At age 37, after a nearly 2-year battle with stage IV lung cancer, a talented neurosurgeon lost his battle. My oncology-related newsfeed is filled with stories this week about this brave and clever man’s recent passing. In a field where the recent tweets tout results of the latest clinical trials (overall survival prolonged from 2 months to 4 months!), it is sobering to be reminded of what truly matters to our patients.
Dr. Paul Kalanithi burst into our comfort zones with his op-ed, “How Long Have I Got Left?” in January 2014 and followed it with a poignant piece entitled “Before I Go.” This neurosurgeon-turned-patient opened the door to his firsthand struggle as a patient with a terminal illness. Drawing from his own experiences in treating brain cancer patients, he wrestles with his desires to “know” or “not know” his own prognosis. He researches the statistics and trials, all the while trying to resist the temptation. Many terminal patients reached out to him after this essay, thanking him for his words which deeply resonated with them.
In brain-cancer research, for example, while the numbers for average survival time haven’t changed much, there’s an increasingly long tail on the curve, indicating a few patients are living for years. The problem is that you can’t tell an individual patient where she is on the curve. It’s impossible, irresponsible even, to be more precise than you can be accurate … In a way, though, the certainty of death was easier than this uncertain life. Didn’t those in purgatory prefer to go to hell, and just be done with it?
How eloquently he poses this dilemma; one that so many patients I meet try to express. Which is worse: to “know” or “not know?” To have a countdown until the end or to slowly slip away? And what do patients really want to hear from their physicians? As Kalanithi infers, there is a fine line for physicians to follow as to providing real or false hope to patients and their families. The oncology literature is peppered with tales of overly optimistic oncologists and the harm caused by their approach. However, as cancer research marches on, it has become infinitely harder to declare an accurate prognosis for many stage IV cancers.
What patients seek is not scientific knowledge doctors hide, but existential authenticity each must find on her own. Getting too deep into statistics is like trying to quench a thirst with salty water. The angst of facing mortality has no remedy in probability … The path forward would seem obvious, if only I knew how many months or years I had left.
And therein lays the core issue. If today was your last, how would you live? What would you want your oncologist to share with you about dying? Our terminal patients are desperate to discuss this. And why can’t we oblige them? Instead of reviewing a Kaplan-Meier curve or quoting a progression-free survival, maybe we should ask and listen. Placing our own fears and insecurities aside, we can help patients find peace with life and death. After all, we have multiple resources at our fingertips if we request them: nurses, chaplains, social workers, case managers, therapists, support groups, and patient mentors. These are the interventions that, according to both clinical anecdotes and evidence-based sources, make a real difference.
We would be wise to follow Dr. Kalanithi’s mantra borrowed from playwright Samuel Beckett: “I can’t go on. I’ll go on.” When an end-of-life discussion becomes hard, we should continue. When a terminal patient needs five more minutes of our time, we should give it. And when we feel as if it is too hard to go on, we must. The world needs more physicians like Dr. Kalanithi, and how unfortunate that we just lost this one.
Ashley Sumrall is a neuro-oncologist.

• • • • • • •

§ **Brief 1**
In the text about Dr. Paul Kalanithi, reproduce the passage starting with "In brain-cancer research, for" and going on through "done with it?", changing "purgatory" to "limbo".
§ **Brief 2**
According to the text about Dr. Paul Kalanithi, which playwright did his mantra come from?

§ **Source data**

• • • • • • •

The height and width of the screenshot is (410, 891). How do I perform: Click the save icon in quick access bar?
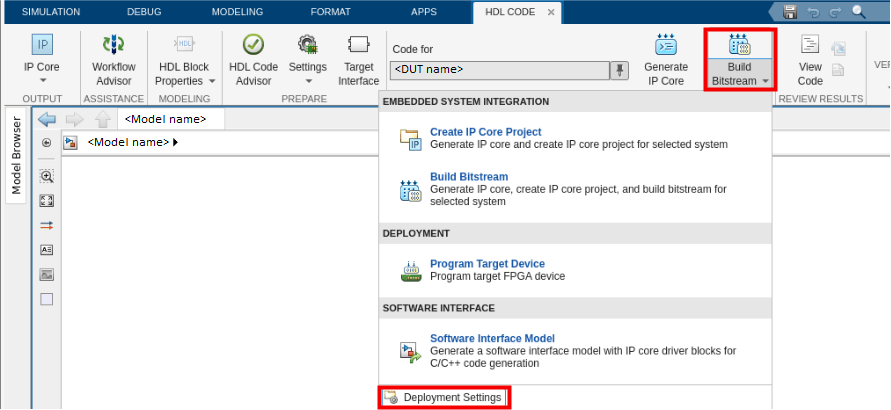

• • • • • • •

§ **Result 1**
In brain-cancer research, for example, while the numbers for average survival time haven’t changed much, there’s an increasingly long tail on the curve, indicating a few patients are living for years. The problem is that you can’t tell an individual patient where she is on the curve. It’s impossible, irresponsible even, to be more precise than you can be accurate … In a way, though, the certainty of death was easier than this uncertain life. Didn’t those in limbo prefer to go to hell, and just be done with it?

§ **Result 2**
Samuel Beckett